▼第十章  『決戦! バトル・オブ・メインベルト 前編』

 ――八時間後。


「おはよう! おまたせ!!」 


 充分な睡眠をとったユリノ達は、バトルブリッジに入るなり各々の席に飛び乗った。

 彼女達はいつもの軟式宇宙服の上に、瞬時に展開してヘルメットとなるプロテクター状のベストと、耐宙グローブを装着し、戦闘時の万が一の減圧に備えている。

 ブリッジにはダメコン席に付いている副長の他に、ブリッジ奥に新たに用意されたアクセスボード上に、まるで狛犬のように座ったエクスプリカが、カメラを明滅させながら高速で情報処理を行っていた。


「ケイジ君は? オリジナルUVDへの換装作業はどうなってるのかしら?」

「おはようございます。ケイジ三曹は現在、船外の人造UVD上にて最終チェック中です」


 開口一番の問いに副長が答えると、ユリノは反射的に艦尾方向ビュワーを向いた。

 艦尾上部格納庫後端から、メインスラスターノズルを見下ろす位置にあるカメラ映像には、昨日まで無かったはずの物体が映しだされていた。

 画面下から、孤を描いた銀色の物体が地平線のように覗いている。その上で、豆粒のように小さな人型が手を振っていた。


『艦長おはようございます。

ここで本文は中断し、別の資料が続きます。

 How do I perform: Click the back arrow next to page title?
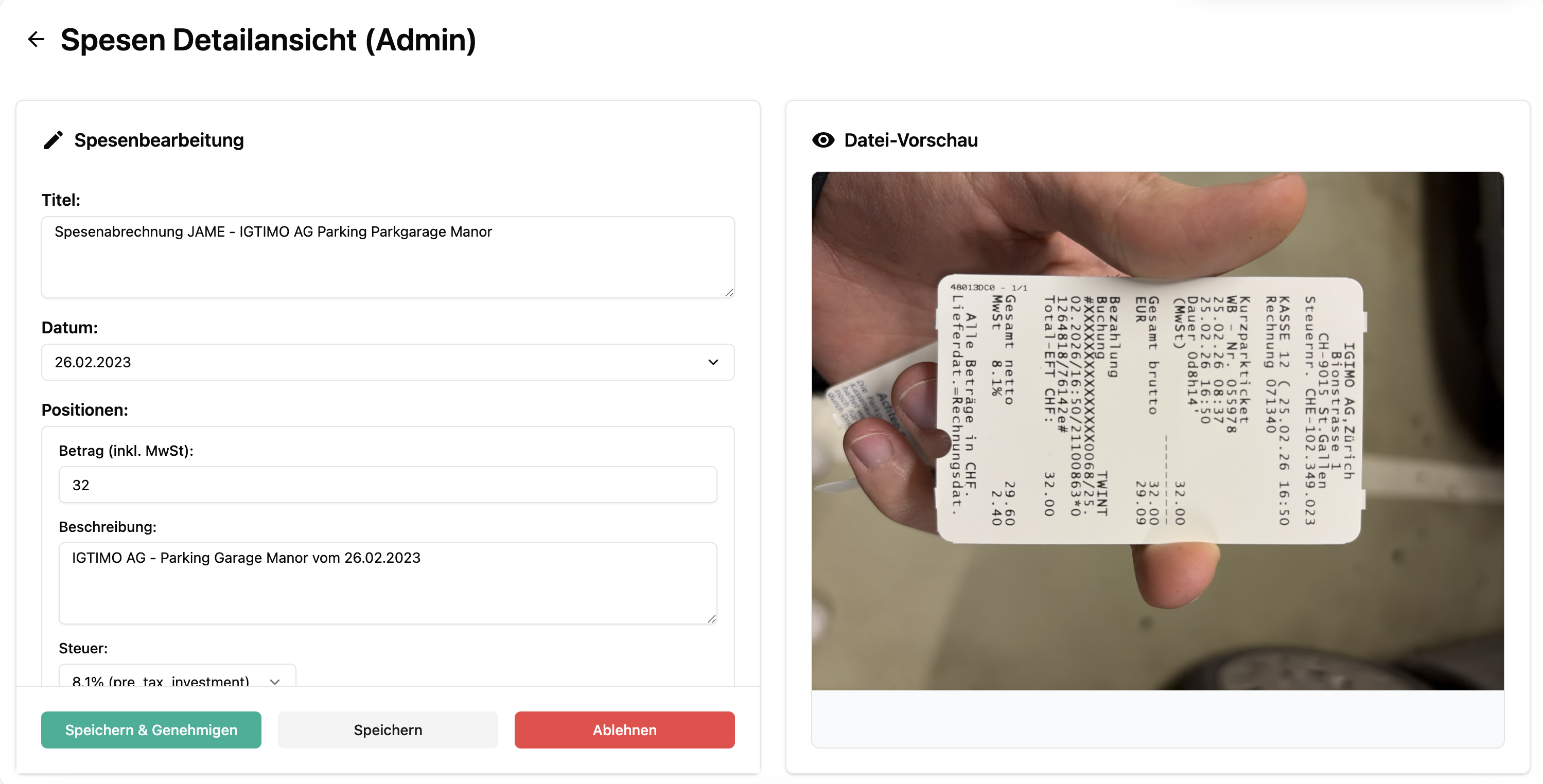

オリジナルUVD換装作業、および人造UVDの艦尾メインノズルへの接続作業、ほぼ終わってます』


 船外からのケイジの声がブリッジに響いた。

 画面に映っているのは主機関室から抜き出された人造UVDの後端であった。

 今、〈じんりゅう〉の艦尾メインスラスターノズルの先端には、オリジナルUVDを起動させるためのキックスターターとして、人造UVDが取り付けられているのだ。

 確かに〈じんりゅう〉の元のメインエンジンたる人造UVDは、ケイジが修理を試みたものの完全な機能復元はならず、動かせば数分で大爆発するはずであった。

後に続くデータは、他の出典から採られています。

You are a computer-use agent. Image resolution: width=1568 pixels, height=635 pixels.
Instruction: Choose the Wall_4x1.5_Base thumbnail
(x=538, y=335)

 が、それで充分なのだ。たとえ数分間であっても、動いてオリジナルUVDシャフトにエネルギーを送ってくれさえすれば!

 これが、ケイジがオリジナルUVD起動の為に出した答なのだ。

 メインスラスターの中心には円錐状のノズルコーンが付いており、その尖った先端に人造UVDを取り付けるのは非常にバランスが悪い。そこで安定して取りつける為の治具ガイドとして、艦内の不要な資材から仮設の太く短い円筒状の仮設フレームが作られ、それをノズルの間に挟みこむ事により無理矢理人造UVDは固定されていた。

 この仮設フレームは、人造UVDの投棄と同時にバラバラになり、ノズルコーンから取り除かれる。


『……ですが、確実な点火には入念にチェックしておきたいところですね。失敗しても予備は無いんですから。今そっちでエクスプリカがシステム上の最終チェックをしてるはずです』


 どうやらケイジは臨時機関長としての仕事をやり遂げたようだ。

 ユリノはとりあえずの懸案がクリアされていることに胸を撫でおろした。もちろん最終チェックで問題が見つかる可能性だってあるが、それは常に付きまとう問題だ。


『艦長、良ければ朝食が厨房に用意してあるんで食べておいてください』


 腹を括っているからなのか、徹夜明けでハイだからか、ケイジがどこかのんびりとした口調で言った。


「……」


 ――そういえば朝食という制度も存在したわね……。


 どちらにしろ今クルー達に出来る事は無い。ユリノは彼の提案を受け入れることにした。とはいえ、ブリッジを空けて皆で食堂に行く勇気は無く、とりあえず暇なミユミとフィニィに食堂まで朝食を取りに行ってもらい、皆でバトルブリッジで摂ることにした。





「警戒ブイが敵の斥候と思われる小型機多数と駆逐艦を捕捉。先頭はあと十五分で本小惑星に最接近しますデス。さらに後続艦が多数接近中!」


 ケイジの用意したサンドイッチを詰め込み、食後のコーヒーを飲む頃になってルジーナが叫んだ。ユリノは報告を聞きながら時刻を確認した。予測接近時刻より三〇分は早い。グォイドは偵察隊だけを先行させたということなのか?


 ――ちと寝過ぎたかしらん?


 グォイドが斥候を出したのは、やはり破壊した救援艦の二隻の存在や、エクスプリカを捜索に来た小型グォイドのロストから、人類側の艦の存在を類推したからだろうか……。

 予測すべき事態であったが、どちらにせよ、どうすることもできなかった事だ。

 出来るのは事態の把握に完璧を期すこと。それまでは希望的観測も悲観的予測も無しだ。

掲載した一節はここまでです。